-- WHAT TO WORK ON --
Every record here should be printed again exactly.

(RECORDS FOR PROCESSING)

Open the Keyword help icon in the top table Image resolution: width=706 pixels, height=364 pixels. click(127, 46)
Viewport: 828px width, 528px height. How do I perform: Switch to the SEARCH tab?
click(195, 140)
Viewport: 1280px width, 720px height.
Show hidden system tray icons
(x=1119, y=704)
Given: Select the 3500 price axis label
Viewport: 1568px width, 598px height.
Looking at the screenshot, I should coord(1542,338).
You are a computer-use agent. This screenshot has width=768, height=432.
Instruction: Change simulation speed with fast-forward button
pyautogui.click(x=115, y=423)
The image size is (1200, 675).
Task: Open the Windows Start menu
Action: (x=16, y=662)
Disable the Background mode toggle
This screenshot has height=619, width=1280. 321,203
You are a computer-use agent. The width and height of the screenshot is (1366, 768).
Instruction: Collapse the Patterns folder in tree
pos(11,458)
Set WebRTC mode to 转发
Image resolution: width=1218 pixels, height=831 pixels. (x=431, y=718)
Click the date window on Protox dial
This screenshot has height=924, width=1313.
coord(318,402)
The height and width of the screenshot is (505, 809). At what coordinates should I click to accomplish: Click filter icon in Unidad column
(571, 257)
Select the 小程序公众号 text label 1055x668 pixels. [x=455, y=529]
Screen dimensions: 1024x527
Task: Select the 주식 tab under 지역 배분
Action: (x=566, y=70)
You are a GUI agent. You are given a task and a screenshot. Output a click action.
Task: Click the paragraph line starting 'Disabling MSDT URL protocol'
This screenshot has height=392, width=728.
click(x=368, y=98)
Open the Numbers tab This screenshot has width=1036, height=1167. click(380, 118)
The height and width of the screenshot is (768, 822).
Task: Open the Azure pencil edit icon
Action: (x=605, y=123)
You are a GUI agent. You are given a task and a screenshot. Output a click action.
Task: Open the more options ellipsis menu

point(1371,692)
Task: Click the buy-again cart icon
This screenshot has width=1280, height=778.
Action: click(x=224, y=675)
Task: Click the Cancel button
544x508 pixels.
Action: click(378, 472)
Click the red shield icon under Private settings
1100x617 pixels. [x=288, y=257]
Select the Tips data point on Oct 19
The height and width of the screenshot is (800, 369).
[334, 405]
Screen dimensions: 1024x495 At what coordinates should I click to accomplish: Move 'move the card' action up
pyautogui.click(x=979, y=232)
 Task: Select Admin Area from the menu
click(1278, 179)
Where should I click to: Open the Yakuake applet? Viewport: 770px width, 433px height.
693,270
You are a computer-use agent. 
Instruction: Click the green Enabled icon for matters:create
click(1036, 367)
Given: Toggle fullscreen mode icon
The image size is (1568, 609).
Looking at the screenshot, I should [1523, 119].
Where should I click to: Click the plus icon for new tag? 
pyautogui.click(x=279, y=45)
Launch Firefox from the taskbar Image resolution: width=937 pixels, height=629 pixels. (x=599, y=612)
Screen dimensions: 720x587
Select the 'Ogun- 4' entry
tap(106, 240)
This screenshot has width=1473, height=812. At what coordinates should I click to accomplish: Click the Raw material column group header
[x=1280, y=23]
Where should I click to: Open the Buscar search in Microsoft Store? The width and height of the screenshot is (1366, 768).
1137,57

(End RECORDS FOR PROCESSING)

-- TASK RESPONSE --
Open the Keyword help icon in the top table Image resolution: width=706 pixels, height=364 pixels. click(127, 46)
Viewport: 828px width, 528px height. How do I perform: Switch to the SEARCH tab?
click(195, 140)
Viewport: 1280px width, 720px height.
Show hidden system tray icons
(x=1119, y=704)
Given: Select the 3500 price axis label
Viewport: 1568px width, 598px height.
Looking at the screenshot, I should coord(1542,338).
You are a computer-use agent. This screenshot has width=768, height=432.
Instruction: Change simulation speed with fast-forward button
pyautogui.click(x=115, y=423)
The image size is (1200, 675).
Task: Open the Windows Start menu
Action: (x=16, y=662)
Disable the Background mode toggle
This screenshot has height=619, width=1280. 321,203
You are a computer-use agent. The width and height of the screenshot is (1366, 768).
Instruction: Collapse the Patterns folder in tree
pos(11,458)
Set WebRTC mode to 转发
Image resolution: width=1218 pixels, height=831 pixels. (x=431, y=718)
Click the date window on Protox dial
This screenshot has height=924, width=1313.
coord(318,402)
The height and width of the screenshot is (505, 809). At what coordinates should I click to accomplish: Click filter icon in Unidad column
(571, 257)
Select the 小程序公众号 text label 1055x668 pixels. [x=455, y=529]
Screen dimensions: 1024x527
Task: Select the 주식 tab under 지역 배분
Action: (x=566, y=70)
You are a GUI agent. You are given a task and a screenshot. Output a click action.
Task: Click the paragraph line starting 'Disabling MSDT URL protocol'
This screenshot has height=392, width=728.
click(x=368, y=98)
Open the Numbers tab This screenshot has width=1036, height=1167. click(380, 118)
The height and width of the screenshot is (768, 822).
Task: Open the Azure pencil edit icon
Action: (x=605, y=123)
You are a GUI agent. You are given a task and a screenshot. Output a click action.
Task: Open the more options ellipsis menu

point(1371,692)
Task: Click the buy-again cart icon
This screenshot has width=1280, height=778.
Action: click(x=224, y=675)
Task: Click the Cancel button
544x508 pixels.
Action: click(378, 472)
Click the red shield icon under Private settings
1100x617 pixels. [x=288, y=257]
Select the Tips data point on Oct 19
The height and width of the screenshot is (800, 369).
[334, 405]
Screen dimensions: 1024x495 At what coordinates should I click to accomplish: Move 'move the card' action up
pyautogui.click(x=979, y=232)
 Task: Select Admin Area from the menu
click(1278, 179)
Where should I click to: Open the Yakuake applet? Viewport: 770px width, 433px height.
693,270
You are a computer-use agent. 
Instruction: Click the green Enabled icon for matters:create
click(1036, 367)
Given: Toggle fullscreen mode icon
The image size is (1568, 609).
Looking at the screenshot, I should [1523, 119].
Where should I click to: Click the plus icon for new tag? 
pyautogui.click(x=279, y=45)
Launch Firefox from the taskbar Image resolution: width=937 pixels, height=629 pixels. (x=599, y=612)
Screen dimensions: 720x587
Select the 'Ogun- 4' entry
tap(106, 240)
This screenshot has width=1473, height=812. At what coordinates should I click to accomplish: Click the Raw material column group header
[x=1280, y=23]
Where should I click to: Open the Buscar search in Microsoft Store? The width and height of the screenshot is (1366, 768).
1137,57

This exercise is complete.